SpaceX is set to make headlines with its upcoming IPO, expected to price at a staggering $1.75 trillion, marking it as the largest IPO in history. However, this valuation raises eyebrows, as the company reported $18.7 billion in revenue last year and remains unprofitable, resulting in a price-to-sales ratio of approximately 94. Investors face an additional hurdle, as the IPO includes bundled stakes in Elon Musk’s other ventures, X and xAI, complicating the investment landscape.

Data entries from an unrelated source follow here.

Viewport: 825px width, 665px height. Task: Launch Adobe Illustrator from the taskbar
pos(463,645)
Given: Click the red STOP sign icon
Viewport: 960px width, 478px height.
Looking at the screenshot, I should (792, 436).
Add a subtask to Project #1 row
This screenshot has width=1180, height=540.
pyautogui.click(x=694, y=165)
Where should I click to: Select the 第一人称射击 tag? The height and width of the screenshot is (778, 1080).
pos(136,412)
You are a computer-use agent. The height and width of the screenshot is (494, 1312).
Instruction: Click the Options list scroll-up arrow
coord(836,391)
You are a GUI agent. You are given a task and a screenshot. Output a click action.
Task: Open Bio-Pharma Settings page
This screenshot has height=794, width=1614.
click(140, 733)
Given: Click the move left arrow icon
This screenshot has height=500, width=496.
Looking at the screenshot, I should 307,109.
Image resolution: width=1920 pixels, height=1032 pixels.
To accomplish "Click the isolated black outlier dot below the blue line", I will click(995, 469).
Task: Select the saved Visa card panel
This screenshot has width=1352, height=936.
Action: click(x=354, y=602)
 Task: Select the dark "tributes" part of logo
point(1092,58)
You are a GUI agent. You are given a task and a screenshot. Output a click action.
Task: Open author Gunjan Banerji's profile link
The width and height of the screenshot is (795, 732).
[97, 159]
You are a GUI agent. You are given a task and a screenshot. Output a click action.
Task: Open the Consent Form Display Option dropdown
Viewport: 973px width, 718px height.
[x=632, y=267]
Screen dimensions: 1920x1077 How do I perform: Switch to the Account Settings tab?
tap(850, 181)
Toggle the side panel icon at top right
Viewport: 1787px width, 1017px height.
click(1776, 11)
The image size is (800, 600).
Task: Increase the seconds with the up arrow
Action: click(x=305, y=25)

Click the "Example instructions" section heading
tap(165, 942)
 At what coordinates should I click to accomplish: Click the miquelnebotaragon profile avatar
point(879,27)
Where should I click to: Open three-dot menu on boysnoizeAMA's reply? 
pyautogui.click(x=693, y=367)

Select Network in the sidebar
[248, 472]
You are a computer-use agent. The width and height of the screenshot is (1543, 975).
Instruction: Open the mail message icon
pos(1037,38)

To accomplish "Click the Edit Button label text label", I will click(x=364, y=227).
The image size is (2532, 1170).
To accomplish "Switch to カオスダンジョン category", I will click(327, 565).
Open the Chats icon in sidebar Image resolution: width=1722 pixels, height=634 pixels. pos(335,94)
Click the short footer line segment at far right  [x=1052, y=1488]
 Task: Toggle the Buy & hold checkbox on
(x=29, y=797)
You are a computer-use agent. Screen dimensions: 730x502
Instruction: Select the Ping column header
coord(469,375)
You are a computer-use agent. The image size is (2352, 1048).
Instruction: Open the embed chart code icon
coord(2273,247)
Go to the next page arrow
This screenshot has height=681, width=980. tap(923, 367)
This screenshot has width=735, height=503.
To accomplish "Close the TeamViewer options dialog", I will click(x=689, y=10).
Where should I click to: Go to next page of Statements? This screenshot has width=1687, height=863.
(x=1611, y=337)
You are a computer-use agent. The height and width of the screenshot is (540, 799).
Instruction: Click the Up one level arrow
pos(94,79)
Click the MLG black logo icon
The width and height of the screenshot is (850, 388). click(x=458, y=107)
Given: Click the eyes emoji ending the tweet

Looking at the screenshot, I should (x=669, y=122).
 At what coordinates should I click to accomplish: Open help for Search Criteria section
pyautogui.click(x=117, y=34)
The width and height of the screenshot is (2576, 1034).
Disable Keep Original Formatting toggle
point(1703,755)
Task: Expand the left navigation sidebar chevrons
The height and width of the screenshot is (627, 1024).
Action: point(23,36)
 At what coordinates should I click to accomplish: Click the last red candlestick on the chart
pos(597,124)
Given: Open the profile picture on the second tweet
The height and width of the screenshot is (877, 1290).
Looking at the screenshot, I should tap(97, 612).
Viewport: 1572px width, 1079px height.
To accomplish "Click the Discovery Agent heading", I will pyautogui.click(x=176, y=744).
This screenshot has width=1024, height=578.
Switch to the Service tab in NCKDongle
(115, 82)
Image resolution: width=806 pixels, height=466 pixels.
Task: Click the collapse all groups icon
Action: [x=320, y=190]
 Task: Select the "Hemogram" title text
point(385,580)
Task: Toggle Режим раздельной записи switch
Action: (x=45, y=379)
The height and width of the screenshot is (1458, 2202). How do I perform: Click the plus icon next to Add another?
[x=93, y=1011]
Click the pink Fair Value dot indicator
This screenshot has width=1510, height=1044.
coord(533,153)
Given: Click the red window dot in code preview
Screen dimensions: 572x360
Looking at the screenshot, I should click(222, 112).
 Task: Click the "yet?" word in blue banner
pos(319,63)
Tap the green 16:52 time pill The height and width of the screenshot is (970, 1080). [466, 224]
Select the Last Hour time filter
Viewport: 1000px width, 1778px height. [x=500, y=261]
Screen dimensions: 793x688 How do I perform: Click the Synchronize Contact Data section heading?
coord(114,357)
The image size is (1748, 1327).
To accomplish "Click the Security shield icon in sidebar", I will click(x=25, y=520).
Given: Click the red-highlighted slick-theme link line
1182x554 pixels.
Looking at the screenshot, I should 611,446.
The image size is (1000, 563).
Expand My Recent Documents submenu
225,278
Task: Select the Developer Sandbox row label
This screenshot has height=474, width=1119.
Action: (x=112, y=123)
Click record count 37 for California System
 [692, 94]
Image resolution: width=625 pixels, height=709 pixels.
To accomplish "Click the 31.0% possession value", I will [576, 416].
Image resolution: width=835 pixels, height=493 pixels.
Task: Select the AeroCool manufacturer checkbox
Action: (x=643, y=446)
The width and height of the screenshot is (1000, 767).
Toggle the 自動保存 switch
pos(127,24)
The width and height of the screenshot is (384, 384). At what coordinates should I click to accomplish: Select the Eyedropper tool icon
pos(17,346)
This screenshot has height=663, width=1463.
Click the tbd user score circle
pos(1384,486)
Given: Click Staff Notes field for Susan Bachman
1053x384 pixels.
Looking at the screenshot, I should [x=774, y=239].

While SpaceX garners attention, alternative space stocks present compelling opportunities. Rocket Lab (RKLB) is poised to challenge SpaceX’s market share with its upcoming Neutron rocket, which offers a lower launch cost. Planet Labs (PL) is gaining traction with a robust satellite constellation and a focus on military contracts, achieving a 24% revenue growth rate. Meanwhile, Voyager Technologies (VOYG) stands out with its plans to develop a new space station, boasting a low price-to-sales ratio that could attract savvy investors.

For market professionals, the takeaway is clear: while SpaceX’s IPO may dominate headlines, exploring lesser-known space stocks like Rocket Lab, Planet Labs, and Voyager Technologies could yield substantial growth potential without the baggage associated with Musk’s latest venture.